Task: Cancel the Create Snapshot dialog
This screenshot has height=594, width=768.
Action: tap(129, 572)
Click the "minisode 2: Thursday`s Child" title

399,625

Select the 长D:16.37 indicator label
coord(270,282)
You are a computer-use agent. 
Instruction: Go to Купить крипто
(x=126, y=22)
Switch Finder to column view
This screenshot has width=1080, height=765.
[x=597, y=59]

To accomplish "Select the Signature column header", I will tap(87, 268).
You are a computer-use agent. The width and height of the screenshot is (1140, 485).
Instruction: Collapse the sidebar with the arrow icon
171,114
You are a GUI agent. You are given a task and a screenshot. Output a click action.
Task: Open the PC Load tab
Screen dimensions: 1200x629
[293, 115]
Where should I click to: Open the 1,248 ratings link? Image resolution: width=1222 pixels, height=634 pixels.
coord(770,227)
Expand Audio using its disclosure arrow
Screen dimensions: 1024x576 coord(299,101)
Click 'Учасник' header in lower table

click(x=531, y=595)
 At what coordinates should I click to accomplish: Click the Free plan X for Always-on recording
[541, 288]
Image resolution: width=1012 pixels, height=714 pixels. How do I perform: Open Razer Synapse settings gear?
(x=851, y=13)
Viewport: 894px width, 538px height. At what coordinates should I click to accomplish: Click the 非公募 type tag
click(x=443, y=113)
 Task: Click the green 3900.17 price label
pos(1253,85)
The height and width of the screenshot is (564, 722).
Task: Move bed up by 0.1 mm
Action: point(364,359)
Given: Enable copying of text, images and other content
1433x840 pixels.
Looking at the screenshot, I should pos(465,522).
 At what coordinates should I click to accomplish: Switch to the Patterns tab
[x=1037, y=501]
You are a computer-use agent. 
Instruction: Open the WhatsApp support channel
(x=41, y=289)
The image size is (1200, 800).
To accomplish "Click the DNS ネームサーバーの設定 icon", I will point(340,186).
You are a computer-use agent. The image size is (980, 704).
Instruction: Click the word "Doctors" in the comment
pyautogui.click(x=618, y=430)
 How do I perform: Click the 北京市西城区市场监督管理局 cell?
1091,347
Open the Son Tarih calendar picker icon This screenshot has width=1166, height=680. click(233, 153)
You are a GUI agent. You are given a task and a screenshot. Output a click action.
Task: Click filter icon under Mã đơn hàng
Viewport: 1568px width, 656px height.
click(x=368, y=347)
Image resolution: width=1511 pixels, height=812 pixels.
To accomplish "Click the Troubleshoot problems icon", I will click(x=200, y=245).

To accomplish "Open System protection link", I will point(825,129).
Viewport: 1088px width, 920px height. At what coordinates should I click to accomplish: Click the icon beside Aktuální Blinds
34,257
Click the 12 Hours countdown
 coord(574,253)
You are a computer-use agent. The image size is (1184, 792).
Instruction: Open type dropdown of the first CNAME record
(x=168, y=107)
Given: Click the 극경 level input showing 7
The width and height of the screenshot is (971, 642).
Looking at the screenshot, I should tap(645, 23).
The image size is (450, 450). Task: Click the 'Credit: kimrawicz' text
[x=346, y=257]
○ ○ ○ ○ ○
**TASK INSTRUCTIONS**. The records above need to be transcribed in full. Keep every character unchanged.

**ANSWER TO THIS TASK**.
Task: Cancel the Create Snapshot dialog
This screenshot has height=594, width=768.
Action: tap(129, 572)
Click the "minisode 2: Thursday`s Child" title

399,625

Select the 长D:16.37 indicator label
coord(270,282)
You are a computer-use agent. 
Instruction: Go to Купить крипто
(x=126, y=22)
Switch Finder to column view
This screenshot has width=1080, height=765.
[x=597, y=59]

To accomplish "Select the Signature column header", I will tap(87, 268).
You are a computer-use agent. The width and height of the screenshot is (1140, 485).
Instruction: Collapse the sidebar with the arrow icon
171,114
You are a GUI agent. You are given a task and a screenshot. Output a click action.
Task: Open the PC Load tab
Screen dimensions: 1200x629
[293, 115]
Where should I click to: Open the 1,248 ratings link? Image resolution: width=1222 pixels, height=634 pixels.
coord(770,227)
Expand Audio using its disclosure arrow
Screen dimensions: 1024x576 coord(299,101)
Click 'Учасник' header in lower table

click(x=531, y=595)
 At what coordinates should I click to accomplish: Click the Free plan X for Always-on recording
[541, 288]
Image resolution: width=1012 pixels, height=714 pixels. How do I perform: Open Razer Synapse settings gear?
(x=851, y=13)
Viewport: 894px width, 538px height. At what coordinates should I click to accomplish: Click the 非公募 type tag
click(x=443, y=113)
 Task: Click the green 3900.17 price label
pos(1253,85)
The height and width of the screenshot is (564, 722).
Task: Move bed up by 0.1 mm
Action: point(364,359)
Given: Enable copying of text, images and other content
1433x840 pixels.
Looking at the screenshot, I should pos(465,522).
 At what coordinates should I click to accomplish: Switch to the Patterns tab
[x=1037, y=501]
You are a computer-use agent. 
Instruction: Open the WhatsApp support channel
(x=41, y=289)
The image size is (1200, 800).
To accomplish "Click the DNS ネームサーバーの設定 icon", I will point(340,186).
You are a computer-use agent. The image size is (980, 704).
Instruction: Click the word "Doctors" in the comment
pyautogui.click(x=618, y=430)
 How do I perform: Click the 北京市西城区市场监督管理局 cell?
1091,347
Open the Son Tarih calendar picker icon This screenshot has width=1166, height=680. click(233, 153)
You are a GUI agent. You are given a task and a screenshot. Output a click action.
Task: Click filter icon under Mã đơn hàng
Viewport: 1568px width, 656px height.
click(x=368, y=347)
Image resolution: width=1511 pixels, height=812 pixels.
To accomplish "Click the Troubleshoot problems icon", I will click(x=200, y=245).

To accomplish "Open System protection link", I will point(825,129).
Viewport: 1088px width, 920px height. At what coordinates should I click to accomplish: Click the icon beside Aktuální Blinds
34,257
Click the 12 Hours countdown
 coord(574,253)
You are a computer-use agent. The image size is (1184, 792).
Instruction: Open type dropdown of the first CNAME record
(x=168, y=107)
Given: Click the 극경 level input showing 7
The width and height of the screenshot is (971, 642).
Looking at the screenshot, I should tap(645, 23).
The image size is (450, 450). Task: Click the 'Credit: kimrawicz' text
[x=346, y=257]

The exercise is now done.